新大関での巡業のテーマは「いつも通りやっていく」ことだという
「自分のやるべきことを」
その冬巡業では、各地に“安青錦フィーバー”が巻き起こった。土俵に向かう通路ではファンの声援に笑顔で手を挙げ、花道奥の待機スペースでは群がるファンの写真撮影やサインの求めに気さくに応じる。観客から一番大きな声援を受けたが、浮つく様子はない。

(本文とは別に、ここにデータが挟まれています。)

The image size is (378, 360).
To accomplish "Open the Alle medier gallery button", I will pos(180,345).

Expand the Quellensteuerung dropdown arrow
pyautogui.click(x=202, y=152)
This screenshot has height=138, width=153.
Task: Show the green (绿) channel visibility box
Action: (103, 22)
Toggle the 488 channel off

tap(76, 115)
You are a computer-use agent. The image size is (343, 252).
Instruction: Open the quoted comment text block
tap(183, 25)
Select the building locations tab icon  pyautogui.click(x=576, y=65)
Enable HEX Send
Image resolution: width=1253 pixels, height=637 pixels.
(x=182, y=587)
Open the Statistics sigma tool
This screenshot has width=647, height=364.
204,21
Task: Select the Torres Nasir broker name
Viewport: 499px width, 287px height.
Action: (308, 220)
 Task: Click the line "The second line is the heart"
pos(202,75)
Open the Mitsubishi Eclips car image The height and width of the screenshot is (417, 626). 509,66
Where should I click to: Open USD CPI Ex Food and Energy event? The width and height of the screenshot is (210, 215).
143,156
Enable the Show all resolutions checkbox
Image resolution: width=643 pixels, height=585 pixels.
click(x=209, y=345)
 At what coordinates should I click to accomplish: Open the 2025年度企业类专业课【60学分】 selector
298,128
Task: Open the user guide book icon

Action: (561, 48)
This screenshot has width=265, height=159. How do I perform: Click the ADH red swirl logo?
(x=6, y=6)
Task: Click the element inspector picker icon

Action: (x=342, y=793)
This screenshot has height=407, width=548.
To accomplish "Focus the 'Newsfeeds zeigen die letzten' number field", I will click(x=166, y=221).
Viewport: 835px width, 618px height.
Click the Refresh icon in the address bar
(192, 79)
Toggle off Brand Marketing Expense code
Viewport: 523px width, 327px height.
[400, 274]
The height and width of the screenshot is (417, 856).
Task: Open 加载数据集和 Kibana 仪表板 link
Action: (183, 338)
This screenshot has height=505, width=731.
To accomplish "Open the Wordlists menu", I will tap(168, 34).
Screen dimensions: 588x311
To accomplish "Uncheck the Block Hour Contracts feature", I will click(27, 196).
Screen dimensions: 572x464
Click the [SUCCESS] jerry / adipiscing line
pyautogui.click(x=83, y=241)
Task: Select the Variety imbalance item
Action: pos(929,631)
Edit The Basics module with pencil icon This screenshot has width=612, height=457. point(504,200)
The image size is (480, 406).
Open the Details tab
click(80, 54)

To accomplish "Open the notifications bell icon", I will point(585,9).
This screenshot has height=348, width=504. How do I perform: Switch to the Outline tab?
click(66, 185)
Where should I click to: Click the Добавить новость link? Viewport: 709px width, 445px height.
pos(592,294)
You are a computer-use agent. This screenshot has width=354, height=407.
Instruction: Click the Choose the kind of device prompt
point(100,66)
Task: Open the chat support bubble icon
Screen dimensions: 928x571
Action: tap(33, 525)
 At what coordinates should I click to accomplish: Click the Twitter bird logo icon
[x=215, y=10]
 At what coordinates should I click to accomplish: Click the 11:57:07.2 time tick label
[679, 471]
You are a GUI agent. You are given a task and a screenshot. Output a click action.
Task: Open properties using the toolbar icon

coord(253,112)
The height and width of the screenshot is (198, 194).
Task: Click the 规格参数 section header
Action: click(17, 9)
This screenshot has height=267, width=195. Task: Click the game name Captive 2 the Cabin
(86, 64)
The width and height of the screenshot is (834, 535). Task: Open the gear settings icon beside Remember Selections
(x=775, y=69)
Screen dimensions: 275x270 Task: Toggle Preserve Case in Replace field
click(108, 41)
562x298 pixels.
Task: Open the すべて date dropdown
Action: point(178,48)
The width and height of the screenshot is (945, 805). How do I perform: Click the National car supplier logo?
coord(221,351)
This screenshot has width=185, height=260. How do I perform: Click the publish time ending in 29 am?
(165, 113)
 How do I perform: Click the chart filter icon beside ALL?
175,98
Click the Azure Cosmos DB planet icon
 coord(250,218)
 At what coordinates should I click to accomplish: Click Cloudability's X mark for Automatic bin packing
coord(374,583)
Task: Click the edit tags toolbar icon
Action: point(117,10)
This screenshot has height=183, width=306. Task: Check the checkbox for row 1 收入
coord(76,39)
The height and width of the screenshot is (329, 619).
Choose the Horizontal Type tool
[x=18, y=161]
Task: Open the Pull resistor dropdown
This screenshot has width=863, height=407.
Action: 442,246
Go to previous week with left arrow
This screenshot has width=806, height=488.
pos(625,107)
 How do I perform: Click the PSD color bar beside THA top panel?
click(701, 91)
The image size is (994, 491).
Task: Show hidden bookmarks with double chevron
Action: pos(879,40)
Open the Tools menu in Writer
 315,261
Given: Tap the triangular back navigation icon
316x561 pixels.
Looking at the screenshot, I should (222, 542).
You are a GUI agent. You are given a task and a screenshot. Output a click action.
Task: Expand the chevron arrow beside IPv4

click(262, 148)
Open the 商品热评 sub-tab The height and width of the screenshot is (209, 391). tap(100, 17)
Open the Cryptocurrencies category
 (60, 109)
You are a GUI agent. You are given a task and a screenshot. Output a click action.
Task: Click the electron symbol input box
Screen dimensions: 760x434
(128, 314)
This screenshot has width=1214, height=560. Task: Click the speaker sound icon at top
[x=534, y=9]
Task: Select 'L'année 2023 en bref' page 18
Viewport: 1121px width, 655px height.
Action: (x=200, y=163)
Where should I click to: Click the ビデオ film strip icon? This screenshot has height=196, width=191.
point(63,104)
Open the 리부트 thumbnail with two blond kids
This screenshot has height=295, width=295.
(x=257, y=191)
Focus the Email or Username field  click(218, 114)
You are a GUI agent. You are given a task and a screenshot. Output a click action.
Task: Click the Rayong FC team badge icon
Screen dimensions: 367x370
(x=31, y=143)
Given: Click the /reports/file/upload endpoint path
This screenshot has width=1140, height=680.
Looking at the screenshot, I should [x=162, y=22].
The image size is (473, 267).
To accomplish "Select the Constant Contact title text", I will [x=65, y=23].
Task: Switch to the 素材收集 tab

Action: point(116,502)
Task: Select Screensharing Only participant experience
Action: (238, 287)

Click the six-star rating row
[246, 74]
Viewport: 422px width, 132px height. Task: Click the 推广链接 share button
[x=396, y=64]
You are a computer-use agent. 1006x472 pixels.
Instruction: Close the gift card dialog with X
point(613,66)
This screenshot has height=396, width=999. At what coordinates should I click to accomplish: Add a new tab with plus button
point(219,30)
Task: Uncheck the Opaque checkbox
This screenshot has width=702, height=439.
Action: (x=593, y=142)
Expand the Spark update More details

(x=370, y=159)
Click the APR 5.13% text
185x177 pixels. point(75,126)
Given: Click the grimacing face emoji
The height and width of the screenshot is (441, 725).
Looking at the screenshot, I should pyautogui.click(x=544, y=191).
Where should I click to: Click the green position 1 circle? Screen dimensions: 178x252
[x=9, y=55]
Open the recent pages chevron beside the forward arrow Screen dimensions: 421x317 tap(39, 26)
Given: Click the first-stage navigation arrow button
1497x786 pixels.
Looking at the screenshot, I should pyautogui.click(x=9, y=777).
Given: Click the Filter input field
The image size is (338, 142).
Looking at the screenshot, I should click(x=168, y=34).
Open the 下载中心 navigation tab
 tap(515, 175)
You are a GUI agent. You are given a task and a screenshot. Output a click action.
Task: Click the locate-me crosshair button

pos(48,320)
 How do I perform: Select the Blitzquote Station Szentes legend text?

「(声援は)ありがたいことだが、今は自分がやるべきことをしっかり集中してやりたい」
「稽古場所」ともいわれる巡業は、稽古の充実を図る場でもある。すべての幕内力士が参加し、多くの関取が土俵を取り囲むため、積極的に稽古する力士もいる反面、サボることも自由だ。自ら積極的に土俵に上がればいい稽古ができるため、「巡業で猛稽古し、番付発表後は部屋で調整期間に充てるのが理想」(若手親方)とされる。
基礎運動を中心に稽古熱心なことで知られる安青錦は、どの関取よりも早く土俵下に姿を見せ、ストレッチや四股など常に体を動かしていた。土俵に上がると、若い力士にアドバイスを送り、ぶつかり稽古で胸を出す。大関昇進で稽古相手を指名できるようになり、三番稽古や申し合い稽古では「思い切りくる人を指名したい」と話した。
すでに大関の貫禄十分、横綱も目前だ。偉業への勝負の1年が始まる。